Ces unités spécialisées ne se déplacent jamais avec leurs propres rations : les villageois sont forcés de leur fournir le riz, la viande et de l’argent liquide. Ils ont aujourd’hui des camps dans tous les villages aux alentours des villes de Kyaukkyi et de Shwe Kym. Les rapports sur les atrocités commises par ces militaires sont très nombreux et parlent habituellement de tortures, d’assassinats et de mariages « forcés ». L’une de ces unités, commandée par un certain Shan Pu, a arrêté deux hommes (Saw Aye et Kazer Ko Po, respectivement âgés de 40 et 36 ans) dans le camp de réfugiés de Yan Myo Aung, les a exécutés et décapités avant d’exposer leurs têtes à l’entrée du village de Thit Chart Seik. On a ensuite obligé les villageois, y compris les enfants de l’école primaire, à venir regarder le spectacle. Les villageois surpris à écouter la BBC (British Broadcasting Corporation) ou d’autres programmes de radios étrangères sont susceptibles d’être mis à mort.

Dans l’Etat karenni voisin, presque toute la population des villages a été déplacée par la force. Plusieurs dizaines de milliers de personnes ont été obligées de se réfugier dans des camps de Thaïlande. Plusieurs dizaines de milliers d’autres continuent de vivre dans des conditions très dures à l’intérieur des camps dits de « replacement » où beaucoup meurent de maladies ou de faim. Enfin, un certain nombre de Karennis ont fui leurs villages et se cachent dans la jungle. S’ils sont découverts, ils sont exécutés. Il leur est donc très difficile de survivre en s’adonnant à un peu de culture. Les autres Karennis vivent sous surveillance très stricte dans les villes.

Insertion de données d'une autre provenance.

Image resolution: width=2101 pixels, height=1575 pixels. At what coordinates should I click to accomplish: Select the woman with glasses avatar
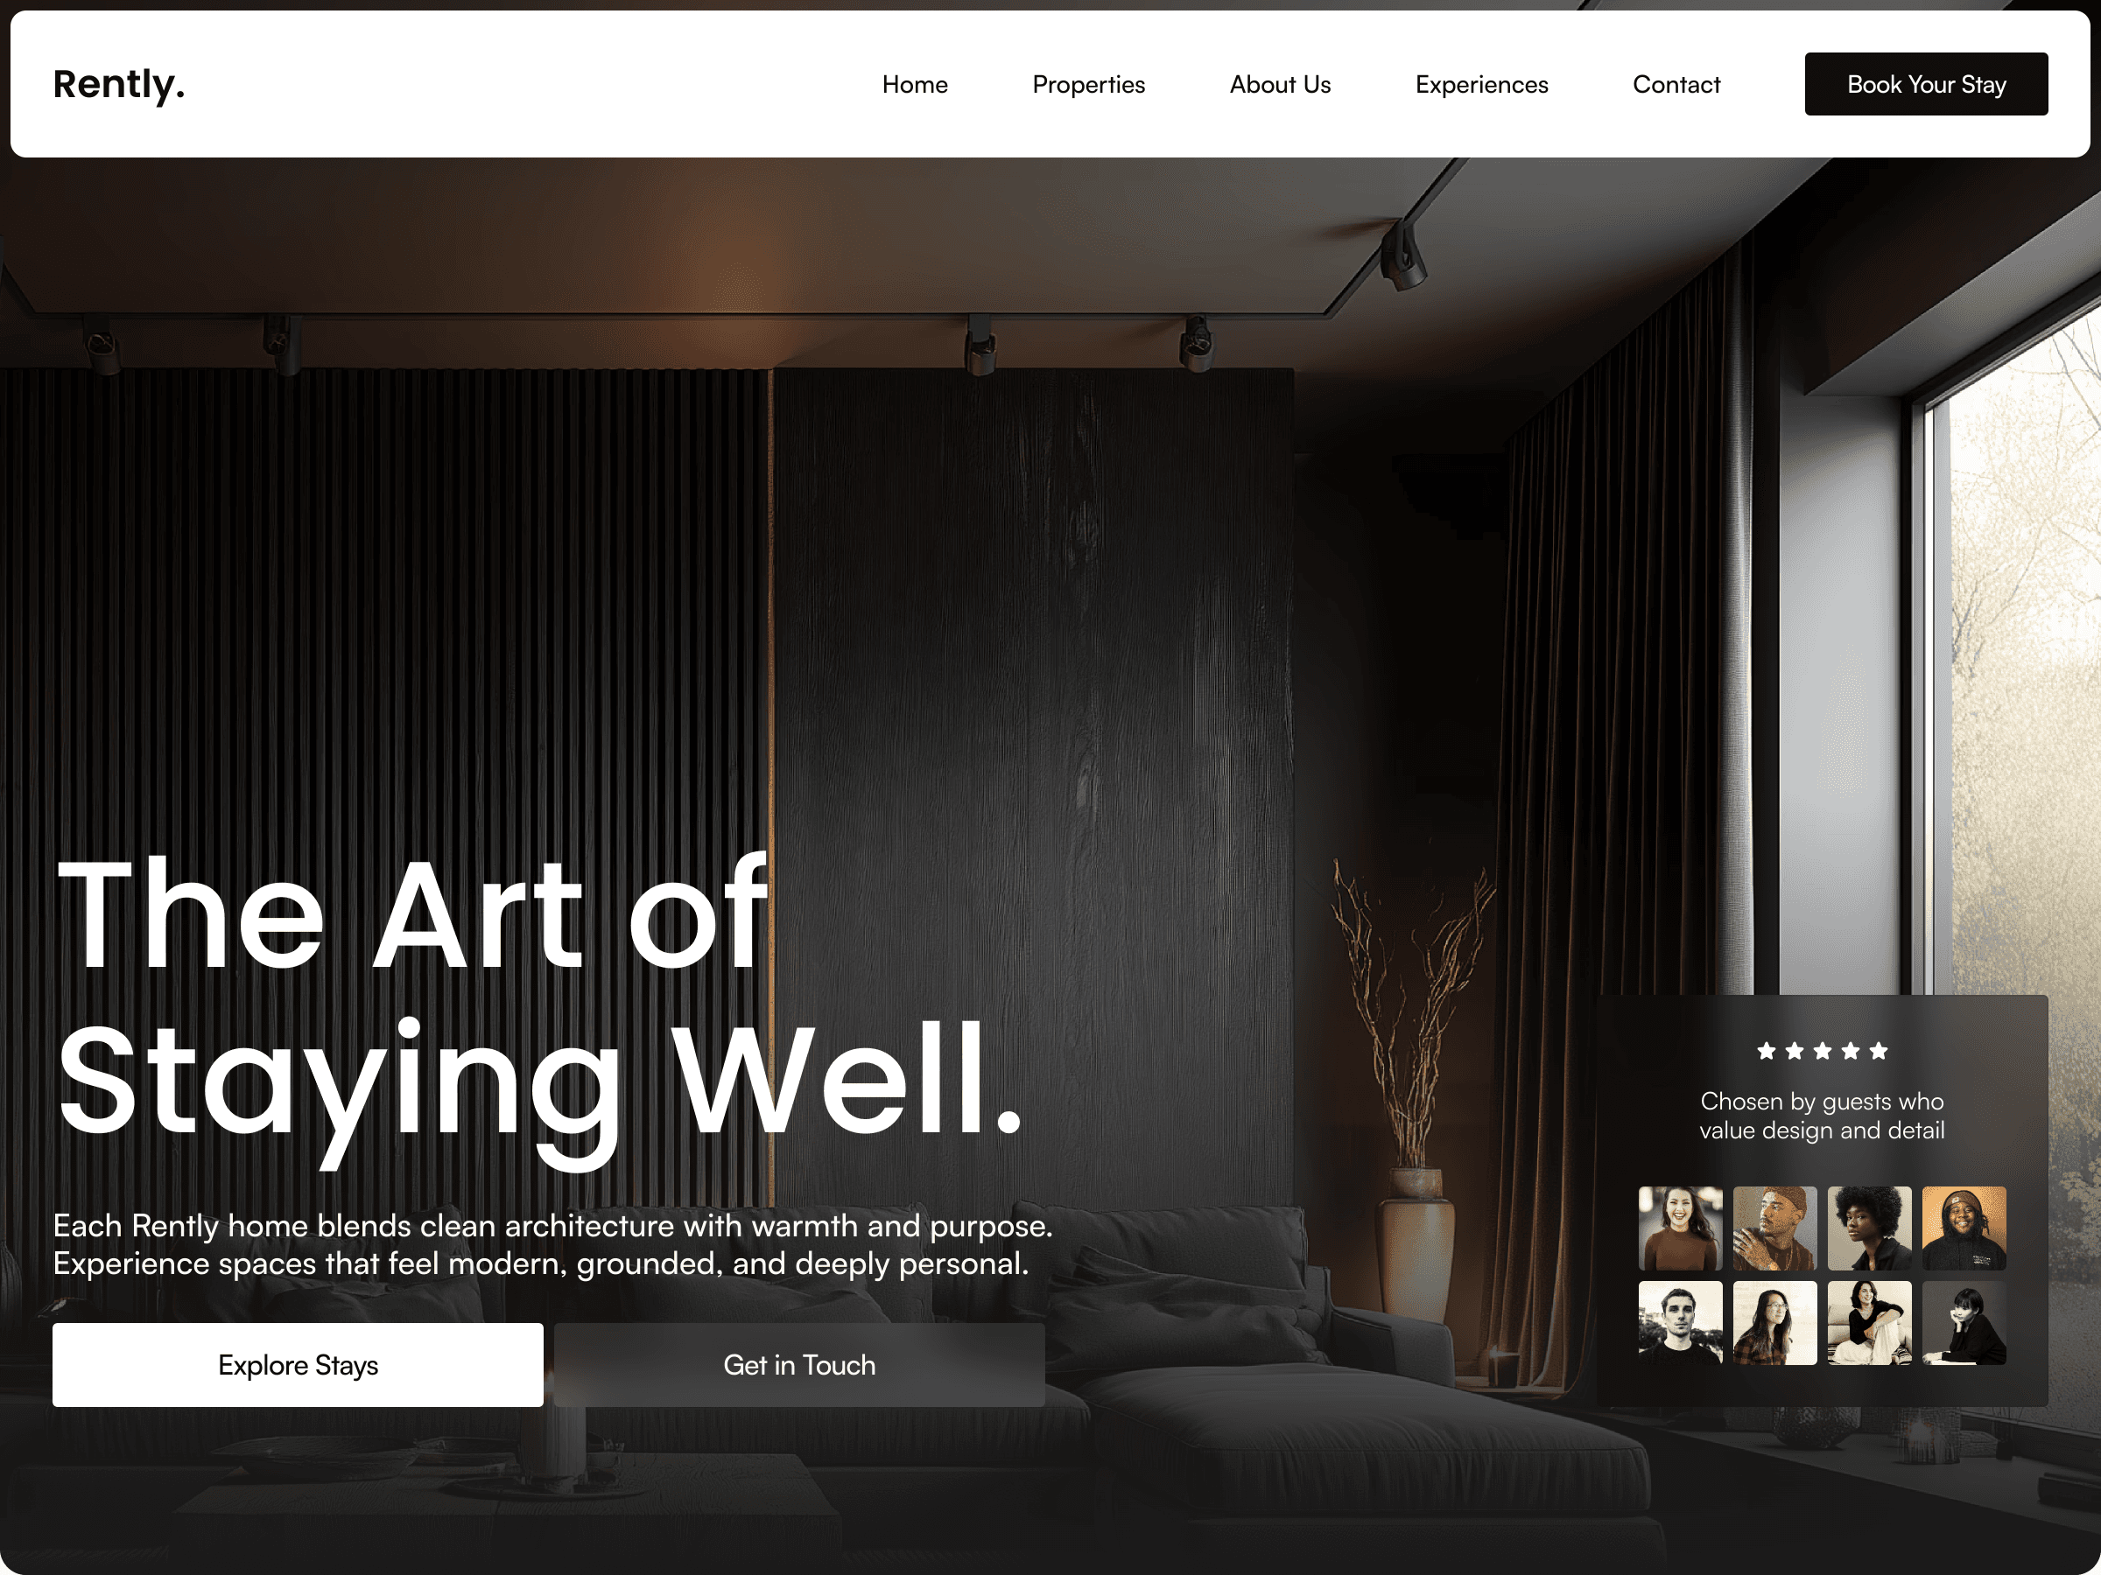coord(1774,1322)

Autant les Karennis que les Karens subissent plus que tout le monde la politique de travail forcé et de portage militaire imposée par les troupes birmanes. Beaucoup meurent de malnutrition et de maladie. Ils sont exécutés quand ils deviennent trop faibles pour travailler. Dans un rapport de 900 pages, soumis à l’Organisation internationale du travail, la Confédération internationale des syndicats libres vient récemment de stigmatiser une fois encore la politique de travail forcé appliquée par la junte militaire depuis plusieurs années. Le rapport identifie plusieurs responsables militaires coupables d’imposer cette nouvelle forme d’esclavage dans les territoires qu’ils contrôlent. Il estime aussi que 800 000 personnes sont affectées en Birmanie par cette politique : « En permettant au travail forcé de s’étendre sans fin, la clique militaire du Myanmar continue de traiter toute la population du pays comme un réservoir inépuisable de main d’oeuvre gratuite. En ce faisant, elle traite l’Organisation internationale du travail et ses conventions avec le mépris le plus totalL’organisation appelle donc ses membres des pays de l’Asean à demander que l’on boycotte une réunion des ministres du Travail qui devait avoir lieu à Rangoun à la mi-mai.